My system:
Check Point VPN1 FP 3 r55
I have an FTP server in my DMZ, which I need to reach from public Internet, and connect via FTP over TLS, listening port 2121 and data port 2120.
So I natted its private IP address with a static Nat, and then did the following:
RULE 01: SOURCE: Ftp Server
DESTINATION: Ftp CLient
SERVICES:
1. >1024, source port 2120
2. port 2121 (FTP-BIDIR)
RULE 02: SOURCE: Ftp CLient
DESTINATION: Ftp Server
SERVICES:
1. port 2121
2. port 2121 (FTP-BIDIR)
In this way, I could connect from my client (with its public IP address) via FTP over TLS, though not having disabled FTP BOUNCE ATTACK in Smart Defense Consolle.
But I realized that I had to set my FTP client to work in Active Mode, because in classic Passive mode I could not connect.
In this second case, in facts, when I tried to connect, connection seemed to proceed to be established but then:
1. ftp client sends command 'PASV'; ftp server answers 'entering passive mode';
2. ftp client sends command 'LIST'; connection hangs for some seconds;
3. after timeout has exceeded, connection is rejected;
Now, I can't understand why this happens.

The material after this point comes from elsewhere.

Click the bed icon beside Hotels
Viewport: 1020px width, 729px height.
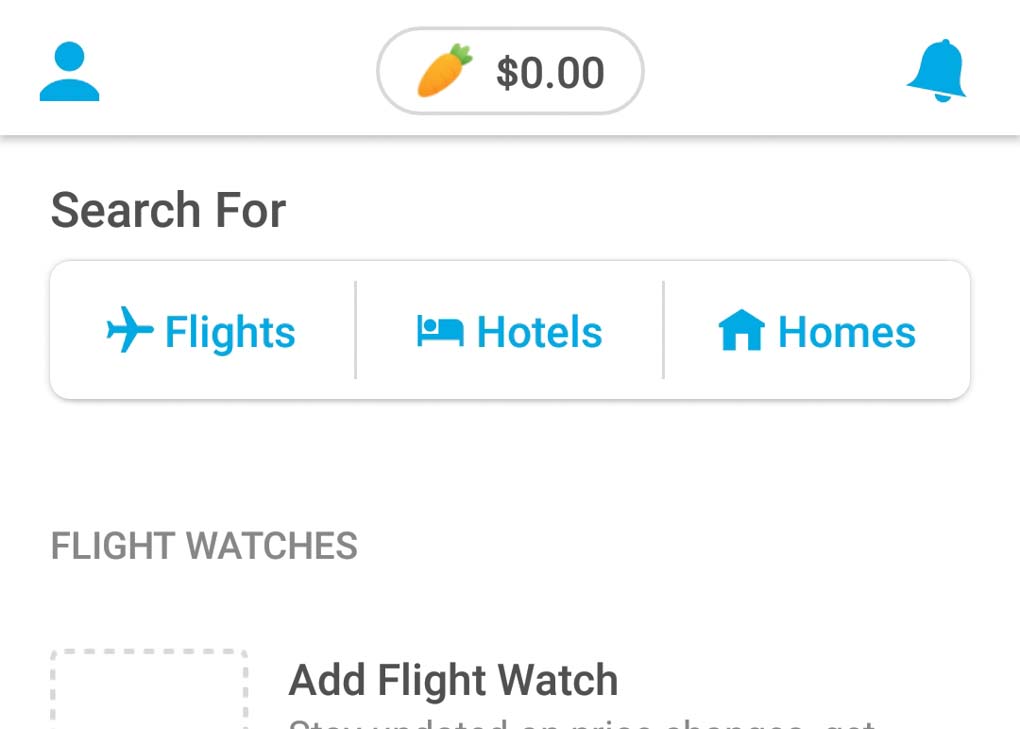(x=440, y=331)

I am quite sure it is an issue related to Check Point configuration. In facts, if I try to
connect from a client located on the same lan of ftp server (say, in DMZ), connection is established in active or passive mode.
But more strange is that when my public ftp client is set in passive mode and can't succesfully connect to the server, I have no logs on Check Point of
dropped packets. Anyone has some suggestions ?